• SELECTED PASSAGE:
## start

Finally, we asked whether there was a relationship between directors’ explicit judgments about whether a particular item was shared or privileged (as measured by the posttest) and their behavior during the referential communication task. We added the explicit posttest response (whether the director believed an item was shared or privileged) and an interaction between the posttest response and the actual ground status of the item as fixed effects in the logistic regression model for name-alone described above. If directors’ utterance type is determined in the same way as their explicit judgments, then we would expect the interaction to be a significant predictor in the model. However, including the interaction resulted in no improvement in the model (χ2 = 1.99), and the interaction is not a significant predictor. We note, however, that these results are only suggestive because accuracy was so high in the posttest.
Discussion
Overall, speakers are adept at distinguishing between shared and privileged names in this task where shared knowledge is established via shared experience. The category manipulation produced only marginal changes in their behavior. These results further confirm that partner-specific memory traces are a powerful determinant of whether a speaker will assume that a name is shared or privileged. The dissociation between the results of the explicit test and the speaker’s use of a name is also consistent with the hypothesis that partner-specific episodic traces arise as an automatic consequence of name retrieval, although more research aimed at testing this will be needed given that speakers in this task performed so close to ceiling in both the posttest and referential communication task.
General Discussion
These experiments demonstrate that speakers are adept at tracking the common ground status of a particular name with respect to a particular addressee, and shed some light on the nature of the memory representations that support that ability. When shared knowledge is established through shared experience, speakers accurately track the status of names and use them appropriately in a referential communication task. This lends support to Horton and Gerrig’s (2005a, 2005b) memory-based hypothesis. Shared learning experience should create a strong episodic memory cue linking the partners to names, thus encoding ground status.

## end

• WORK TO COMPLETE:
A: In the passage on shared and privileged names, what chi-square value came from adding the interaction to the model?
B: Print the part of the passage on shared and privileged names that opens with the words containing "General Discussion" and closes with "encoding ground status.".
C: Give what follows the last sentence of the passage on shared and privileged names.
The items after this passage are separate material.

• GIVEN INFORMATION:

## start

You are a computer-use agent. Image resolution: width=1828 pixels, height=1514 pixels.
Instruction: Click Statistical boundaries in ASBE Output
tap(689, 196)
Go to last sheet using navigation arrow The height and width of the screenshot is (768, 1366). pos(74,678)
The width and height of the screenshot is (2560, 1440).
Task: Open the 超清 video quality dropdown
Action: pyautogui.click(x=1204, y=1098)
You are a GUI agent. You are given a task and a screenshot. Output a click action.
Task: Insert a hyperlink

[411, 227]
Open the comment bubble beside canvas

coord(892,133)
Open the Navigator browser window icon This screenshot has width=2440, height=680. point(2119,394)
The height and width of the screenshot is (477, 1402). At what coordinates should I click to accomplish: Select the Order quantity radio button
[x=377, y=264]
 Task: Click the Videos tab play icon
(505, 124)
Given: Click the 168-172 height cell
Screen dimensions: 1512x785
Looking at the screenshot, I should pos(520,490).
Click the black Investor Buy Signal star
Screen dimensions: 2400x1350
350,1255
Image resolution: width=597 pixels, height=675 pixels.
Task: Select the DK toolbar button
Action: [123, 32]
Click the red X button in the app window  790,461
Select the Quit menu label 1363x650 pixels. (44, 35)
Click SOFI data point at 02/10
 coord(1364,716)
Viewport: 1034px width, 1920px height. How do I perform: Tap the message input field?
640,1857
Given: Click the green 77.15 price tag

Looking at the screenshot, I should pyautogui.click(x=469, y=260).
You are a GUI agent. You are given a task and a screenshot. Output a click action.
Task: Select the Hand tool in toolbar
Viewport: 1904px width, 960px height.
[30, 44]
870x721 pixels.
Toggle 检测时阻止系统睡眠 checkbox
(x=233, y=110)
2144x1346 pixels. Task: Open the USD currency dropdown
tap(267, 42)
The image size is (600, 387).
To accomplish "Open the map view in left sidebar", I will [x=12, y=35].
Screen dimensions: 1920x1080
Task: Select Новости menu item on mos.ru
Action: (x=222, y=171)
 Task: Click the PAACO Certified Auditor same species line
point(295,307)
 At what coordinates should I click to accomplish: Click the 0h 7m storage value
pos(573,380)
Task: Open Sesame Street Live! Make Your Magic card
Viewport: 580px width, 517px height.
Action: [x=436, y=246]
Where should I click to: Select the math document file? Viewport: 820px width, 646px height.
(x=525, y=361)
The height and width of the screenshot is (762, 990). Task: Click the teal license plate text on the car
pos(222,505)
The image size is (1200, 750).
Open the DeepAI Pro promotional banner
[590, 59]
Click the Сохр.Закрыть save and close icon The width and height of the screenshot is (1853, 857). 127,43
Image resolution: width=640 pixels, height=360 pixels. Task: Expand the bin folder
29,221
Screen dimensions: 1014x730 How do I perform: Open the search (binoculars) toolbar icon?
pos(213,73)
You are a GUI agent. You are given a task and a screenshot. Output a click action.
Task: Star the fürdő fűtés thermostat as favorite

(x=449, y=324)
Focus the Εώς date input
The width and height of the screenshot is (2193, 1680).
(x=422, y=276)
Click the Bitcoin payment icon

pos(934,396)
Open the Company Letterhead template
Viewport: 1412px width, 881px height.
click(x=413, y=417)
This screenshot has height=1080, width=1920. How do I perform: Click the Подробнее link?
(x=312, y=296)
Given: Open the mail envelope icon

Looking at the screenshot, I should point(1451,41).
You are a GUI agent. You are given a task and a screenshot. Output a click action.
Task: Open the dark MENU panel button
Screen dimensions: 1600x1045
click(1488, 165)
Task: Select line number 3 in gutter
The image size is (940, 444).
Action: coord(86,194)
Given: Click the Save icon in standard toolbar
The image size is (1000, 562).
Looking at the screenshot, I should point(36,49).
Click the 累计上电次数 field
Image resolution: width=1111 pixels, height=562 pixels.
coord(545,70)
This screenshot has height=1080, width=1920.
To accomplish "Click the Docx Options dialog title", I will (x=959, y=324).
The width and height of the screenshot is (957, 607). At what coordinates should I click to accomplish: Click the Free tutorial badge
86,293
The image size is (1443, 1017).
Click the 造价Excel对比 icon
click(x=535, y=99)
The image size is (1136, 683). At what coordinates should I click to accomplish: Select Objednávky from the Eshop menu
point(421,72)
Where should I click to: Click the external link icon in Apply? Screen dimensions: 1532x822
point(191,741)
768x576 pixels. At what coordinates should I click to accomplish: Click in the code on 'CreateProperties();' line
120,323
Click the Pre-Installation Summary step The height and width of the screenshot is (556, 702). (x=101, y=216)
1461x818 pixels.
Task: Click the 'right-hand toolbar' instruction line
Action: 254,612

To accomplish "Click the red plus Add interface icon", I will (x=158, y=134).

## end

• EXPECTED ANSWERS:
A: χ2 = 1.99

B:
General Discussion
These experiments demonstrate that speakers are adept at tracking the common ground status of a particular name with respect to a particular addressee, and shed some light on the nature of the memory representations that support that ability. When shared knowledge is established through shared experience, speakers accurately track the status of names and use them appropriately in a referential communication task. This lends support to Horton and Gerrig’s (2005a, 2005b) memory-based hypothesis. Shared learning experience should create a strong episodic memory cue linking the partners to names, thus encoding ground status.

C:
When the learning experience is instead shared with a third party whose knowledge perfectly corresponds with the addressee’s, speakers are generally quite good at distinguishing shared from privileged items, as indicated by their appropriate use of names without any descriptive content; however, they also seem to be somewhat less certain about ground status, as demonstrated by their increased use of names followed by descriptions for privileged items and explicit knowledge queries. This suggests that although this type of indirect cue helps speakers to distinguish between shared and privileged knowledge, the lack of direct evidence from having a shared learning experience with a conversational partner is still evident in their productions. Thus, speakers’ productions vary based on the type of the evidence linking the addressee to the name of an item. This in turn suggests that speakers are relying on representations that are more graded than a “one-bit” model of their partner would allow. Given the inherently probabilistic nature of many of the cues to common ground status, this is not surprising; no cue can tell an interlocutor with certainty whether his or her partner shares knowledge about a particular item (after all, even for information learned together, the partner may not have paid as much attention or may not have as good a memory for the information), and thus a representation of common ground should allow for the representation of graded information about the quality of the evidence linking the addressee to a particular piece of information.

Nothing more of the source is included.